Desde CBRE estamos trabajando principalmente con 3 tipos de inversores:

  1. El primero son los family offices españoles, fondos patrimonialistas, que ya estaban invirtiendo en agricultura o que están actualmente estudiando aumentar su exposición en el sector con mayor intensidad. Cada vez son más los family offices con los que ya trabajamos en CBRE en otros sectores inmobiliarios que están buscando más proactivamente oportunidades para aumentar su patrimonio con fincas agrícolas.
  2. Los fondos de capital de riesgo que empezaron a operar con grandes transacciones alrededor del año 2015. Buscan fincas y empresas agroalimentarias para hacer crecer el negocio, expandirlo geográficamente, ayudar a mejorar los procesos internos e incorporar talento; para luego desinvertir a los 10-15 años.
  3. Y el último, y probablemente más reciente. Son los fondos de pensión y aseguradoras. Son los clientes típicos de CBRE en otros activos, los inversores inmobiliarios tradicionales. Lo que buscan es tener una rentabilidad fija, sin exposición a los riesgos y la estacionalidad típica de la agricultura en la mayor parte de los casos. Las operaciones más comunes son de Sale&Leaseback.

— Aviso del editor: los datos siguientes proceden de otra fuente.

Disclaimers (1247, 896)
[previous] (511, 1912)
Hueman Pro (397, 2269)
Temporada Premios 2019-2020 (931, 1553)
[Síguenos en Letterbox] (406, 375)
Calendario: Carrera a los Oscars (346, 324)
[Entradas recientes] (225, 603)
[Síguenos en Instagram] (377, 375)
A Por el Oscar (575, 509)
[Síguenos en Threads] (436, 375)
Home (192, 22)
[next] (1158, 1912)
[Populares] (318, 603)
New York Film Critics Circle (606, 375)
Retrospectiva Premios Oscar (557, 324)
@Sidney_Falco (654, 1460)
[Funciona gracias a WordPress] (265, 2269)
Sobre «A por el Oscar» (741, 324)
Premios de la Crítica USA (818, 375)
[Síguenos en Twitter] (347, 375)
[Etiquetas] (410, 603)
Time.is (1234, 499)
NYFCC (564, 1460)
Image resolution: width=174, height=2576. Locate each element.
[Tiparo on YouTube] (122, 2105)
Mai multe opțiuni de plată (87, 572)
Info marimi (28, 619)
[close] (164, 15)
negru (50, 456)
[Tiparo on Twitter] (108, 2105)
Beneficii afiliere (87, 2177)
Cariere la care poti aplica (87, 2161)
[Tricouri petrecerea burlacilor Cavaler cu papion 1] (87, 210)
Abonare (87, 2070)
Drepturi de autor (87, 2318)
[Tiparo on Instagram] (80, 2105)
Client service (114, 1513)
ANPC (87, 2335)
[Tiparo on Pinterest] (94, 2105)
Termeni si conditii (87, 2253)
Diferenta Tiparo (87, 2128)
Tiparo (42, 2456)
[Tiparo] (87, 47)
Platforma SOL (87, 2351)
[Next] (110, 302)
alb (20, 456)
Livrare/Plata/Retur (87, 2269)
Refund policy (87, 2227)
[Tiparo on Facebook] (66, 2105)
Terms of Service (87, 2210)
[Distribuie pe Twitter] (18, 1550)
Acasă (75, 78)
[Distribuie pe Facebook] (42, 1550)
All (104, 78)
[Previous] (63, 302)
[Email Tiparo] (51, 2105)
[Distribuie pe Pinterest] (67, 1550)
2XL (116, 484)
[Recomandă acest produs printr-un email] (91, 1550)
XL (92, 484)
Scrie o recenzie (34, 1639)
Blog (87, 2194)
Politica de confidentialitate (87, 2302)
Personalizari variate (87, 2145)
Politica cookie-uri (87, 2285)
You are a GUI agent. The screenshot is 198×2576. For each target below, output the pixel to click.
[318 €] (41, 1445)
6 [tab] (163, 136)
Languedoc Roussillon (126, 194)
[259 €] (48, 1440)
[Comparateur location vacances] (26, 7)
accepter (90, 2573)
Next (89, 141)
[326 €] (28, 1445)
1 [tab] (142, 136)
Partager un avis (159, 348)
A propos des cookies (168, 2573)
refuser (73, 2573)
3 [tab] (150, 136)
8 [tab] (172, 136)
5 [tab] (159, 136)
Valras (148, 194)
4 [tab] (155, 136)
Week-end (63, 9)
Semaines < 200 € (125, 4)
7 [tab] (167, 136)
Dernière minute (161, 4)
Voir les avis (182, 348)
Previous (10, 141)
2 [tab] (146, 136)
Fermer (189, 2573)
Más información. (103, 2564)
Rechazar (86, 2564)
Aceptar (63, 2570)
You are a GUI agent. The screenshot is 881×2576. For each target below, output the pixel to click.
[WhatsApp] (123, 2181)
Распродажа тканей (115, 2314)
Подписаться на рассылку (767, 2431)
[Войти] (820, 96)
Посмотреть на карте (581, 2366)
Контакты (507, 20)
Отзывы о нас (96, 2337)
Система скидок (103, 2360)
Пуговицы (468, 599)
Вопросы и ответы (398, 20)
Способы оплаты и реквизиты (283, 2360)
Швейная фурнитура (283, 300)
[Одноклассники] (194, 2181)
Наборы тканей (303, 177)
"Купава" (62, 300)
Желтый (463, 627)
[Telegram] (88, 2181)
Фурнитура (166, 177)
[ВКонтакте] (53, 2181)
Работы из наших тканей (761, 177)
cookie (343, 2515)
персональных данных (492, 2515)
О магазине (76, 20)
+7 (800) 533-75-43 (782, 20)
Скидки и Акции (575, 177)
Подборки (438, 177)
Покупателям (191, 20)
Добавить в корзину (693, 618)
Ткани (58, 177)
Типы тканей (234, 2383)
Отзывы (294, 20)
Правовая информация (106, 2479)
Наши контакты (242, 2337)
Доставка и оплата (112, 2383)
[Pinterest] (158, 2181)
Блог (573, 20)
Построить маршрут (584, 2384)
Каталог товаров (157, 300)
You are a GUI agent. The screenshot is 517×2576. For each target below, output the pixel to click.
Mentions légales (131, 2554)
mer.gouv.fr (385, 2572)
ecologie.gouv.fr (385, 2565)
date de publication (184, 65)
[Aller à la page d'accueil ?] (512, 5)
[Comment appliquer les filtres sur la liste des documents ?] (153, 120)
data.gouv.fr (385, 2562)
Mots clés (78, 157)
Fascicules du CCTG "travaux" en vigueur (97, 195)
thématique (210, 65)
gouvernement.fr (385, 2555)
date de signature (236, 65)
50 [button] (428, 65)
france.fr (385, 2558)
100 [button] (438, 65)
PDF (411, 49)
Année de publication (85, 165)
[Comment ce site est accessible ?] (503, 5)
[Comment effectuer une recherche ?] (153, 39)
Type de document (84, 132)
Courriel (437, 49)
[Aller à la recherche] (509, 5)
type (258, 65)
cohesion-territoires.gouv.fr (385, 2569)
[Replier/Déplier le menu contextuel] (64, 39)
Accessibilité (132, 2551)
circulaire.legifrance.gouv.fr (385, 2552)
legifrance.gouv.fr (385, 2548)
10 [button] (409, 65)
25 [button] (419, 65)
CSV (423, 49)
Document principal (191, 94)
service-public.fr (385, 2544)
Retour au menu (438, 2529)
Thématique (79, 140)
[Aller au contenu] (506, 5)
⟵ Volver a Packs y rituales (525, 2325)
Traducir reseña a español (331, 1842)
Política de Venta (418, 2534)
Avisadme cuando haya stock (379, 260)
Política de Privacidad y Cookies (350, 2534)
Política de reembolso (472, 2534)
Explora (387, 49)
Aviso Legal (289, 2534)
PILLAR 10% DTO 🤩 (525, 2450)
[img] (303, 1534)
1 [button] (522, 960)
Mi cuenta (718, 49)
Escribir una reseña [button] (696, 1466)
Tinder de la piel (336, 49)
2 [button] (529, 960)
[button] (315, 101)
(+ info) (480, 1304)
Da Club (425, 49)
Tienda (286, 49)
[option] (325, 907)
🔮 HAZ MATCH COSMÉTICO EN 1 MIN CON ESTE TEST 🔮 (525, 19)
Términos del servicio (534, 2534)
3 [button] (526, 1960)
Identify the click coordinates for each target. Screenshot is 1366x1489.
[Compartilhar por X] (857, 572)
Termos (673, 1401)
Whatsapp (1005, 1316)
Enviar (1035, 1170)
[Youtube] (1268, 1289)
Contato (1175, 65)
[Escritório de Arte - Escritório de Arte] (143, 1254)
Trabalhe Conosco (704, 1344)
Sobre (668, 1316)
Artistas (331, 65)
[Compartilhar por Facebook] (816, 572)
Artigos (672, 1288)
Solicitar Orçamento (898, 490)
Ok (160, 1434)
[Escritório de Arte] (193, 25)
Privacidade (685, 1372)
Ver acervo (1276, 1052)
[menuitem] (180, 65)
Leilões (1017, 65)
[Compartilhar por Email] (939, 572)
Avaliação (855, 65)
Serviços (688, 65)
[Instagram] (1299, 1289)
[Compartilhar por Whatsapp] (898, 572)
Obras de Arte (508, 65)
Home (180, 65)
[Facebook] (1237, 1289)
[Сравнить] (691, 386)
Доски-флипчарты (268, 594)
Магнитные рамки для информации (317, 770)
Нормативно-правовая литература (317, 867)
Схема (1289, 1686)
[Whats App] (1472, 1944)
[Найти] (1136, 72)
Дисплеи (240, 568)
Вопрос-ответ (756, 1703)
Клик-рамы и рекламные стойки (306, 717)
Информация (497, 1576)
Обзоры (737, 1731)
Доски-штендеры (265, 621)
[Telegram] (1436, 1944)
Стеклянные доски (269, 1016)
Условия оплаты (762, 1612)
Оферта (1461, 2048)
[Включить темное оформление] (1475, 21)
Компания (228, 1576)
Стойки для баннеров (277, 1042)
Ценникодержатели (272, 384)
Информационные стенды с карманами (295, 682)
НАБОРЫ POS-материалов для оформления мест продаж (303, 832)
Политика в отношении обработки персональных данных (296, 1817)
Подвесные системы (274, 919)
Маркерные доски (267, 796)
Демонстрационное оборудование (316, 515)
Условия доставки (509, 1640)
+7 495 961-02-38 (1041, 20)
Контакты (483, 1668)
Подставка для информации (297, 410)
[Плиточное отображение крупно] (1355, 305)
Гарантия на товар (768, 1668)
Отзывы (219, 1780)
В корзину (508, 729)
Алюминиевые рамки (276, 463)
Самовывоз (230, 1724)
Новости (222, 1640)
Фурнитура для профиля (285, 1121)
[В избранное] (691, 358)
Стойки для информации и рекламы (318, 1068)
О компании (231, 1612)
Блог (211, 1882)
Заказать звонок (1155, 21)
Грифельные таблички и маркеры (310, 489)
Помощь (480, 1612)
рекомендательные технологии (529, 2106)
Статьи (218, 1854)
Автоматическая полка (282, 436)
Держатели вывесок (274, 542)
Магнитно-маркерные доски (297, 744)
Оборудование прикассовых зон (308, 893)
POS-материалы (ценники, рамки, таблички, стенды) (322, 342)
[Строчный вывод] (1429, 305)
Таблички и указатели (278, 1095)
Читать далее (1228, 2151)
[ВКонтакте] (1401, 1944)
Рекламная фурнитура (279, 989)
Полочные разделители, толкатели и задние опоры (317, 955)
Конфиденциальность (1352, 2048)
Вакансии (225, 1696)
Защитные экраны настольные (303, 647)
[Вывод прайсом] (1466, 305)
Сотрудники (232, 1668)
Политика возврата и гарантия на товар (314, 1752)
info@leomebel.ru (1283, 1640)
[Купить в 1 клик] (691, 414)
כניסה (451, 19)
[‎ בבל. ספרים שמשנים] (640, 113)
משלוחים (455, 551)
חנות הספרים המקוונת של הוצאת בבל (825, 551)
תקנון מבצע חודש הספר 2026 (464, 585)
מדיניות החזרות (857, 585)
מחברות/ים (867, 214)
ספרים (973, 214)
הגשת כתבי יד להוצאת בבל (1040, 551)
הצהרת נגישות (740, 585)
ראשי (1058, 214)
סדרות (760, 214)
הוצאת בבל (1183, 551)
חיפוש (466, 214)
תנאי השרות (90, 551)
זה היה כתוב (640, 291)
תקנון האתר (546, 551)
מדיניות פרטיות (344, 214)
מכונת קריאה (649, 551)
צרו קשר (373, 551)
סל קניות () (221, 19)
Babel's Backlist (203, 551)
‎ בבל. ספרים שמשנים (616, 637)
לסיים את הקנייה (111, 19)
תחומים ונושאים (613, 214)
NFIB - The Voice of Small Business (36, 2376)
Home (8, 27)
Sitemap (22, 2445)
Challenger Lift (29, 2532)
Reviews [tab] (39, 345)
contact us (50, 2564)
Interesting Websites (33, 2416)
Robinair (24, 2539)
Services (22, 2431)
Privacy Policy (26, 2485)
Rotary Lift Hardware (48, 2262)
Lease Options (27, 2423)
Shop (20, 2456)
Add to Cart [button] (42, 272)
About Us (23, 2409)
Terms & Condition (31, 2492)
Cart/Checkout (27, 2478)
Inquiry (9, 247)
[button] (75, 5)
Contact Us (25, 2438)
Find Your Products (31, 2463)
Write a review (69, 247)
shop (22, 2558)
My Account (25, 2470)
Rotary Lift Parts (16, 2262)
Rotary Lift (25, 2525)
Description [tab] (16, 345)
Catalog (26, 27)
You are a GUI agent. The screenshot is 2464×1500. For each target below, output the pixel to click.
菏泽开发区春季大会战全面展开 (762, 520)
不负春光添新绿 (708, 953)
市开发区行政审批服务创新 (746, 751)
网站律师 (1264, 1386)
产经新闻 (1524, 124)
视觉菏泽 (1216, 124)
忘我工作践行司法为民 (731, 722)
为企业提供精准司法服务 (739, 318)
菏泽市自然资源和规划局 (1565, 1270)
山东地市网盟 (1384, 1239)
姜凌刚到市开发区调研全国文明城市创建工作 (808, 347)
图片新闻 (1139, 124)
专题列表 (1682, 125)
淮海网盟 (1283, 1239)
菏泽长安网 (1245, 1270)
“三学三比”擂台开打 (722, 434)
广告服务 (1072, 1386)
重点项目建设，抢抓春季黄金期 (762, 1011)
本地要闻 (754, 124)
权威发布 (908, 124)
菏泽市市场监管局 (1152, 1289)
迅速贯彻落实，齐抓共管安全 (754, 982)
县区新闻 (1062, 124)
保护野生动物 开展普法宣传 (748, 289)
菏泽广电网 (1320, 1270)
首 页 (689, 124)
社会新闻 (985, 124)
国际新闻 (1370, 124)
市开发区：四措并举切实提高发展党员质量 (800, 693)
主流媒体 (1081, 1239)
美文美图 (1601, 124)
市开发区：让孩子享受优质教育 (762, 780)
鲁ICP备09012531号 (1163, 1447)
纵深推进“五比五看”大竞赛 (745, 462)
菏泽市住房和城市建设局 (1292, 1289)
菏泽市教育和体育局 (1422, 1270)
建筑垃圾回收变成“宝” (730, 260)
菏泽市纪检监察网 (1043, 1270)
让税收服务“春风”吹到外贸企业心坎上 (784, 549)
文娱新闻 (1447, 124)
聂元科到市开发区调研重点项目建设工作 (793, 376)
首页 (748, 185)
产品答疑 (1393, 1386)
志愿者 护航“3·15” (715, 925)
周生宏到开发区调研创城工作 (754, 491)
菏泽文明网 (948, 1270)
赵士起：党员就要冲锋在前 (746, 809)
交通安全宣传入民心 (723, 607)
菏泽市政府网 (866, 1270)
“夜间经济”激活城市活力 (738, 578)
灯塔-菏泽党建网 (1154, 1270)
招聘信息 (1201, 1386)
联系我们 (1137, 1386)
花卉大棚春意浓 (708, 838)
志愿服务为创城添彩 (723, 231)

Centrándonos en CBRE–Agribusiness Europa, ¿qué líneas de negocio ofrece? ¿Hay alguna línea novedosa?

CBRE Group Inc, con sede central en Dallas cotizada en el NYSE e incluida en Fortune 500 y S&P 500, es la compañía de consultoría y servicios inmobiliarios líder a nivel internacional (según los ingresos del ejercicio 2020). Cuenta con más de 100.000 profesionales en más de 100 países. En España está presente desde 1973, donde ofrece servicios inmobiliarios a través de 9 oficinas (Madrid, Barcelona, Bilbao, Valencia, Alicante, Málaga, Sevilla, Zaragoza y Palma de Mallorca).

Más concretamente, CBRE Agribusiness Europa opera principalmente en España, Portugal e Italia. Somos especialistas en transacciones de fincas agrícolas y empresas agroalimentarias. También ofrecemos servicios de valoración y asesoramiento para inversores y propietarios de todo tipo de activos agroindustriales.

Nuestro equipo de más de 60 expertos del sector es capaz de afrontar los desafíos y aprovechar las oportunidades únicas que surgen al invertir o desinvertir en propiedades ligadas a negocios del ámbito agrario, participando en operaciones por valor de más de 4.000 millones de dólares en el sector desde 2015 y valorando activos agrícolas por valor de más de más de 1.000 millones de dólares en la Península Ibérica desde el comienzo de 2022.

¿Qué tendencias marcarán el sector durante este año?

Pese a la incertidumbre imperante hoy en día y pese a la convulsa situación geopolítica, los inversores siguen mostrando su confianza en el sector y siguen con mucho apetito por invertir en la Península Ibérica. Por otro lado, la disponibilidad de tierra buena y con agua es limitada, por lo que, en un escenario de alta demanda y poca oferta, los precios deberían seguir una tendencia positiva.